Evidentemente simplifico una narración trenzada por mil hilos dorados, pero lo hago, conmovido, por la hermosa hebra atrapada por Elizabeth Cook para reconstruir, en forma novelada, su Aquiles (Turner), donde esta escritora británica contemporánea ha sabido descubrir la entraña femenina de este brutal e invencible combatiente, que no sólo abandona y vuelve al campo de batalla por despechos amorosos, sino al que, en su adolescencia, su madre Petis disfrazó como mujer para ocultarlo, con el nombre de Pirra, en la corte del rey Licomedes. Entre Deidamía, Briseira, Patroclo y Pentesilea, el talón de Aquiles parece sólo vulnerable a la pasión de Eros, proverbial flechador, aunque la mortal diana lograda por el amante Paris fuera dirigida por el resentido Apolo.

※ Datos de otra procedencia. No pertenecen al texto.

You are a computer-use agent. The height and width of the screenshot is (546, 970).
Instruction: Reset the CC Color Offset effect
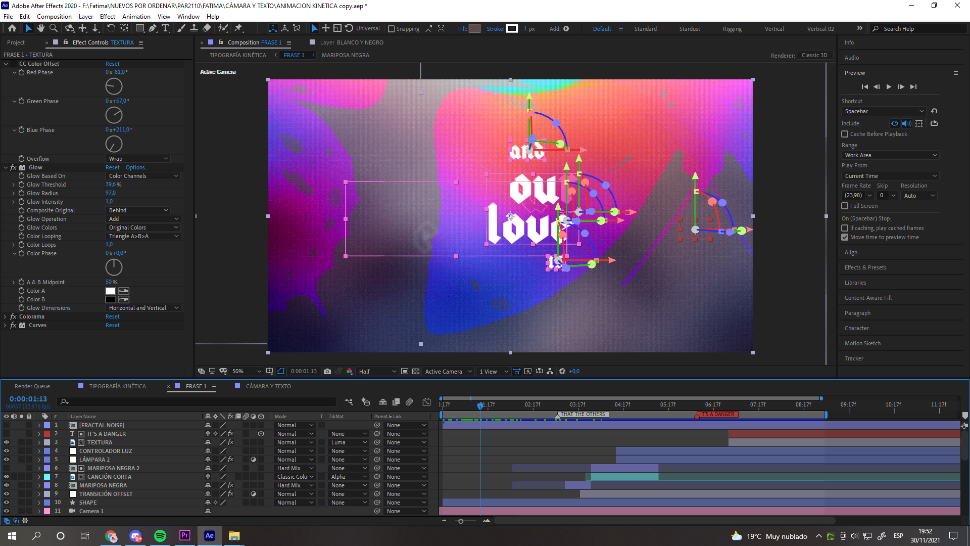112,64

Ante la pira funeraria de Patroclo, Aquiles se corta su hermosa cabellera, gesto luego repetido por cada uno de los bravos mirmidones bajo su mando. El fuego hace arder de esta manera las crestas de los más valerosos guerreros de Ftía. En el último capítulo de su recreación romancesca, titulado Relevo, Elizabeth Cook evoca los últimos momentos de otro héroe, de soterrado espíritu femenino, el poeta Keats, no sólo también enardecido por el amor de Aquiles, sino que, habiendo escrito: "Leemos hermosas páginas pero nunca las sentimos del todo hasta que recorremos el mismo camino que el autor", se cortó un mechón en homenaje del heroico hijo de Peleo. "Es del mismo color que el cabello de Aquiles", imagina Cook, "aunque la mano que la sostiene puede ser más pequeña que la del gran Aquiles, está hecha de la misma forma, compuesta por el mismo número de pequeños huesos. Es movida por nervios similares. Alimentada por un corazón semejante". Veinticinco siglos después de Homero, la inmortalidad del legendario Aquiles sigue pendiendo, así, pues, de un cabello.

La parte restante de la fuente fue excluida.